Note that dynamically generated fields (those created by dynamic field rules) are not displayed in the field list. To view those fields, use the Dynamic Fields screen, or you can add "include_dynamic=true" to the URL in your browser when looking at the Fields screen to see the defined fields and dynamic field rules together.

Care should be taken when editing any field, as changes may have a deep impact on how content is stored and displayed to users. In some cases, re-crawl of content may be required; other changes may require a full system re-index for changes to be seen. Changing the following settings on any field requires a full system reindex:

  • Field Type
  • Indexed
  • Multi_valued
  • Short Field Boost

Changing a field from Stored to not stored (or vice versa) will require re-crawling content and a system re-index.

New fields can be added using the New Field button at the top of the page.

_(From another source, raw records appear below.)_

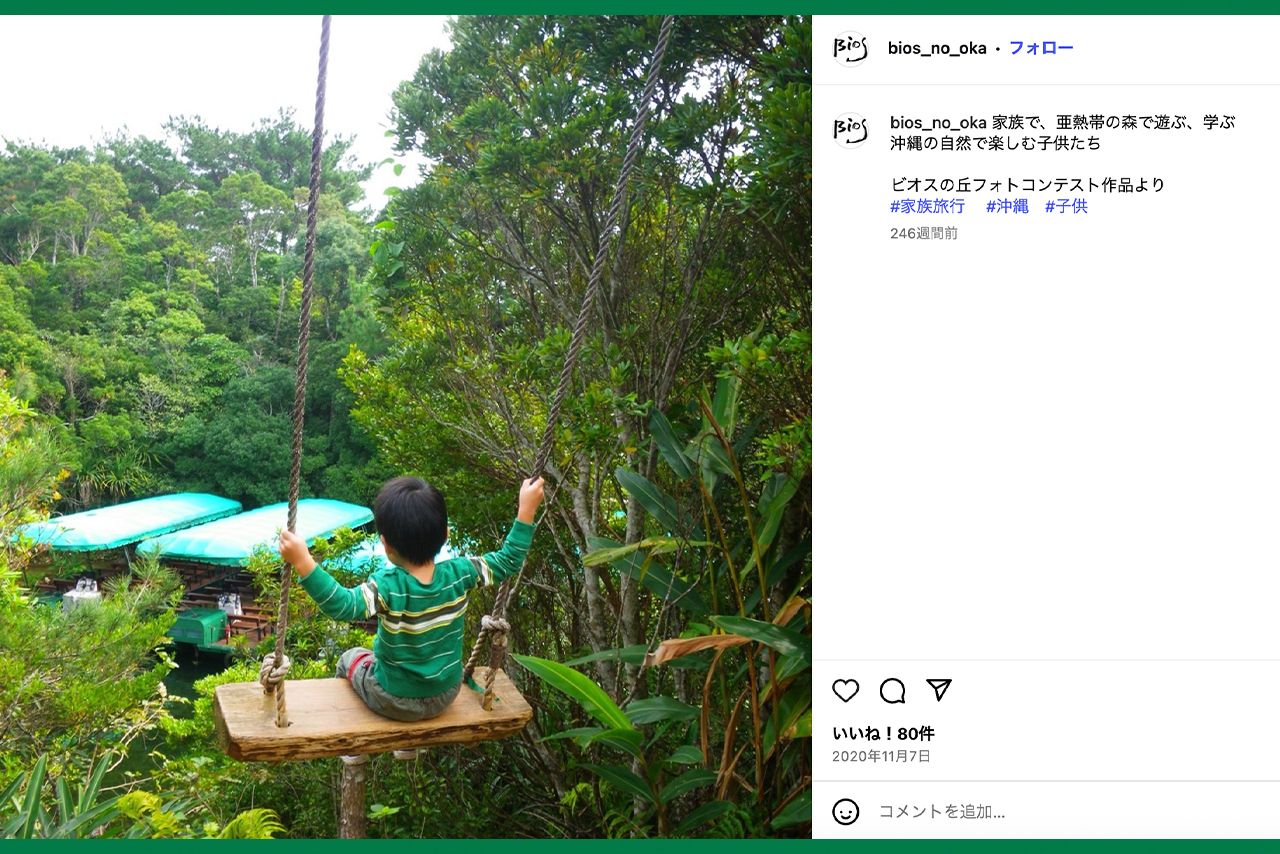The height and width of the screenshot is (854, 1280).
Task: Open the #子供 hashtag page
Action: pos(1066,206)
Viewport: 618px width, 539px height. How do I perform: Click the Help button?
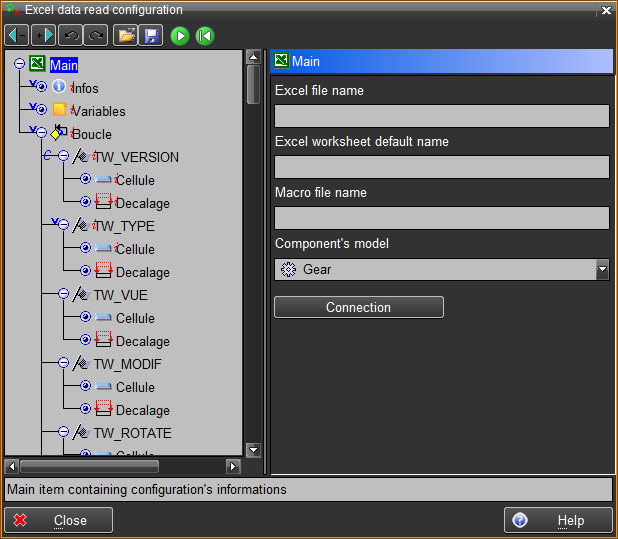point(558,520)
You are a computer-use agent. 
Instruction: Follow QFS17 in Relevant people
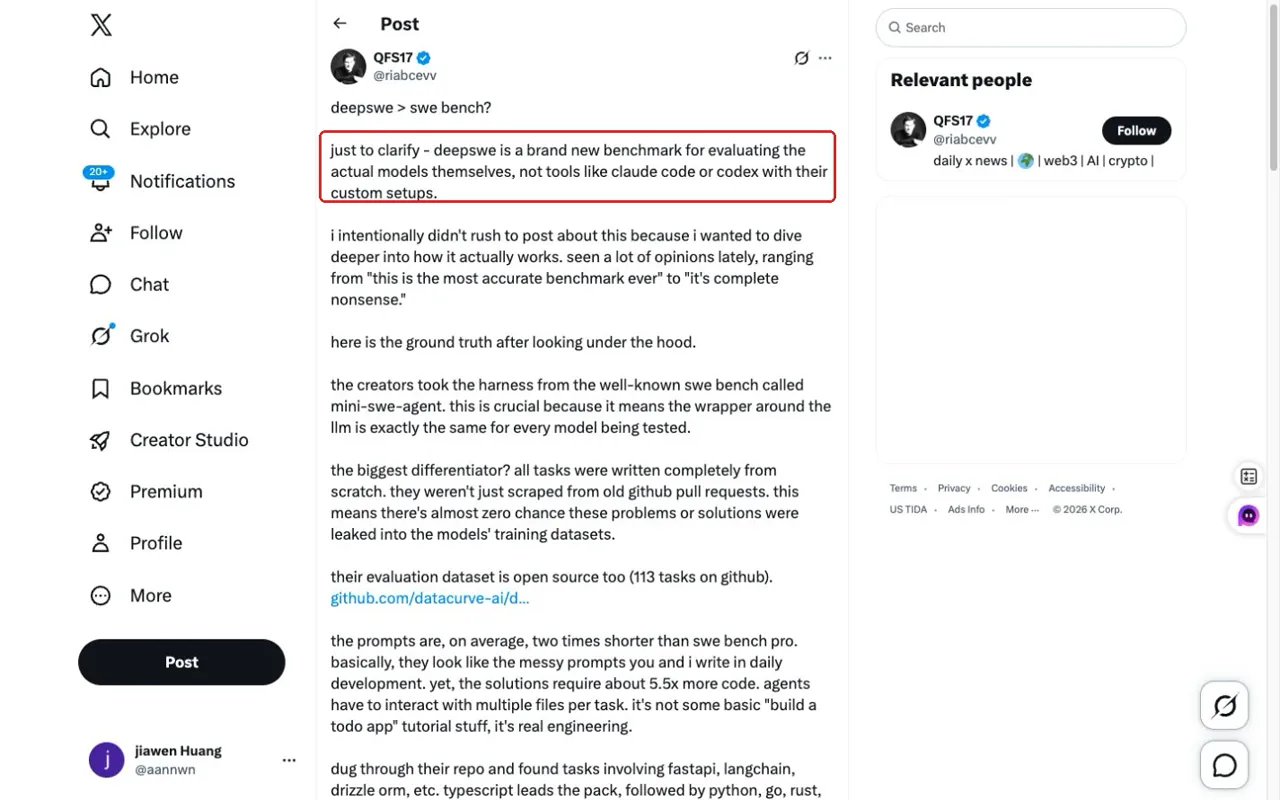1136,130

Field names may contain only letters, digits, underscores and hyphens. Spaces and other punctuation symbols are not allowed, and field names are case sensitive.

Detailed Field Settings

The following table lists each of the possible settings for a field and an explanation for each. Fields can be created with the Fields API; the attribute names are provided in the table below for your convenience. Some field configuration options are only available with the Fields API; those options are not listed below.

Parameter

Fields API Attribute Name

Description

Field Type

field_type

The field type setting controls how a field is analyzed. There are many options available, and more can be added by adding a new plugin to the schema.xml file. It is crucial to understand the underlying values for a field in order to correctly set its type. For full text fields, such as "title", "body", or "description", a text field type is generally the desired setting so individual words in the text are searchable. There are various text field types, most of which are language-specific. However, when a text field value is to be taken literally as-is (exact match only, or for faceting), the "string" type is likely the right choice.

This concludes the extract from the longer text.